■ **Task goal**
Pick up the text about pumpkin's nutrition and health benefits after its last sentence, and keep writing it.

■ **Text shown**
_ _ _

Pumpkin can add a pop of color to your plate and a lot of nutrients to your diet. It also boasts zero fat, cholesterol, or sodium. You can eat both the hearty flesh and delicious seeds of this large fruit. Although pumpkins have an earthy, slightly sweet taste, they’re often combined with spices, such as nutmeg and cinnamon to flavor desserts and seasonal beverages.
In the autumn months, pumpkins are readily available in stores and at farms. They’re also available year-round as a canned puree. Canned pumpkin offers the same health benefits as fresh pumpkin, making it quick and easy to add pumpkin to recipes year-round. Pumpkin seeds are typically roasted and sold separately as a snack or topping.
Pumpkin is low in calories and high in nutrition, so it can help with weight loss. You can eat more of it while sticking to your calorie goals without feeling hungry or deprived.
Plus, pumpkin can provide more health benefits like:
The bold orange color of a ripe pumpkin means it is packed with beta-carotene, a powerful antioxidant.

_ _ _

■ **Stored data**
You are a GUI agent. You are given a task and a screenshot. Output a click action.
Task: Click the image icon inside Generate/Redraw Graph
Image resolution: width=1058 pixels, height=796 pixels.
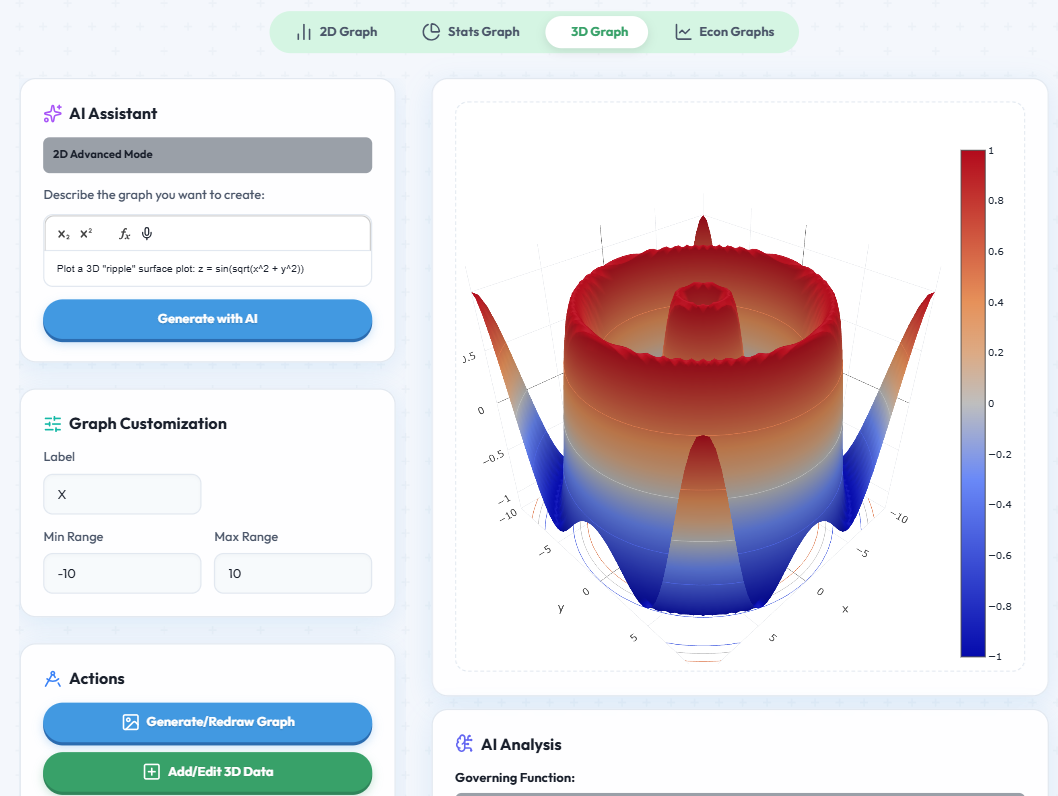[x=129, y=721]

_ _ _

■ **Solved problem**
Antioxidants protect the body from free radicals — atoms that cause tiny injuries to cells. Over time, the damage can lead to diseases like cancer and dementia. Antioxidants neutralize free radicals, keeping them from harming cells .
If tumor cells do start to form, beta-carotene can jump in and hinder their growth. Beta-carotene also triggers the body to release natural killer cells that attack and destroy tumors.
While beta-carotene guards cells from free-radicals, the body is changing it into vitamin A. The body then uses vitamin A to make a protein needed for the eyes to work properly. Vitamin A also supports other parts of the eye such as the cornea, which focuses light so you can see clearly.
Not only that, but Vitamin A is important for healthy skin, bones, lungs, and kidneys. Both beta-carotene and vitamin A are best obtained from foods like pumpkin, not pills.
Pumpkin is recommended as part of a heart-healthy diet that may help lower your risk of heart disease. It offers a long list of nutrients that protect and support the heart, such as vitamins A, B1, B6, and C, copper, fiber, folate, and manganese.
Pumpkin provides calcium, potassium, and magnesium, which can help keep your heartbeat regular and your blood pressure low.
The fiber in pumpkin can also play a part in lowering blood pressure as well as cholesterol. In addition, the fiber in pumpkin makes you feel full promoting weight loss.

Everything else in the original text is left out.